** Begin RECORDS TO PROCESS **

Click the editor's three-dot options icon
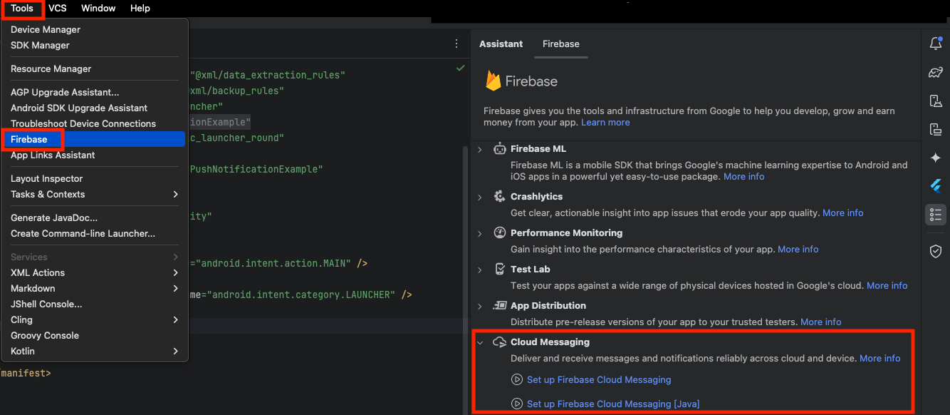This screenshot has width=950, height=415. click(x=456, y=44)
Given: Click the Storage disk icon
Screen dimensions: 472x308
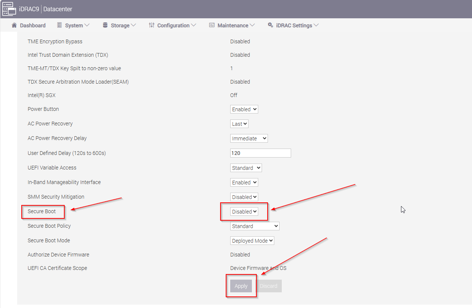Looking at the screenshot, I should 105,25.
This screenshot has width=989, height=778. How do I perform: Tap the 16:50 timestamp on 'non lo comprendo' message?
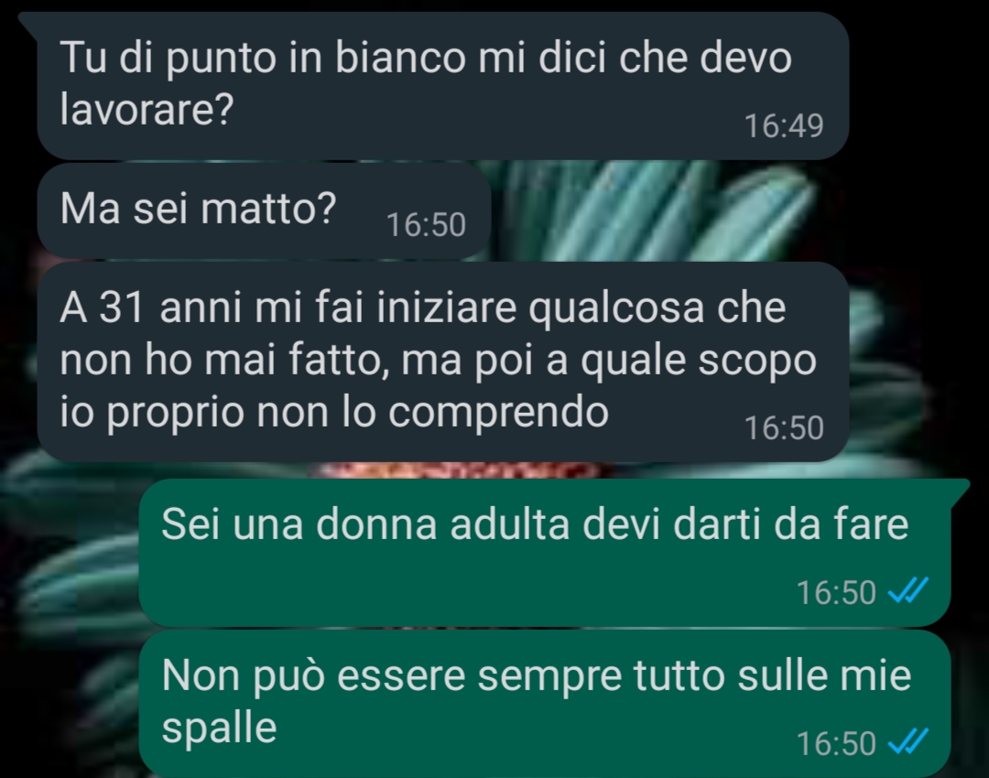click(784, 427)
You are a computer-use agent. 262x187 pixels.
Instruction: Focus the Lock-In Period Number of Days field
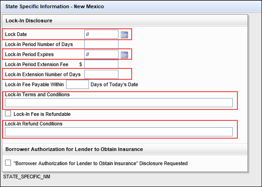pyautogui.click(x=101, y=44)
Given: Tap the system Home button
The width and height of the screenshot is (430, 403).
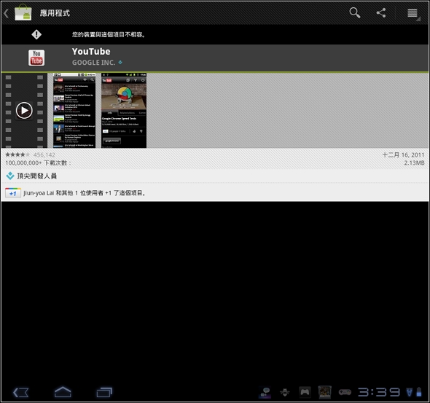Looking at the screenshot, I should (63, 392).
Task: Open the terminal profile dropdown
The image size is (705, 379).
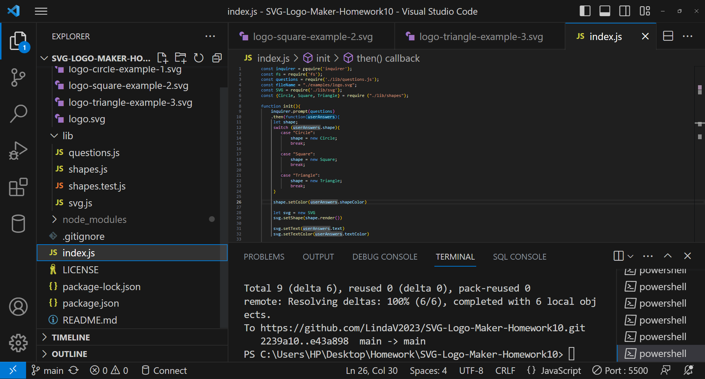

** End RECORDS TO PROCESS **

THE REQUEST: Write out the lines above as a numbered list, leaving out blank lines and any pictures.

SOLUTION FOR THIS EXERCISE:
1. Click the editor's three-dot options icon
2. This screenshot has width=950, height=415. click(x=456, y=44)
3. Given: Click the Storage disk icon
4. Screen dimensions: 472x308
5. Looking at the screenshot, I should 105,25.
6. This screenshot has width=989, height=778. How do I perform: Tap the 16:50 timestamp on 'non lo comprendo' message?
7. click(784, 427)
8. You are a computer-use agent. 262x187 pixels.
9. Instruction: Focus the Lock-In Period Number of Days field
10. pyautogui.click(x=101, y=44)
11. Given: Tap the system Home button
12. The width and height of the screenshot is (430, 403).
13. Looking at the screenshot, I should (63, 392).
14. Task: Open the terminal profile dropdown
15. The image size is (705, 379).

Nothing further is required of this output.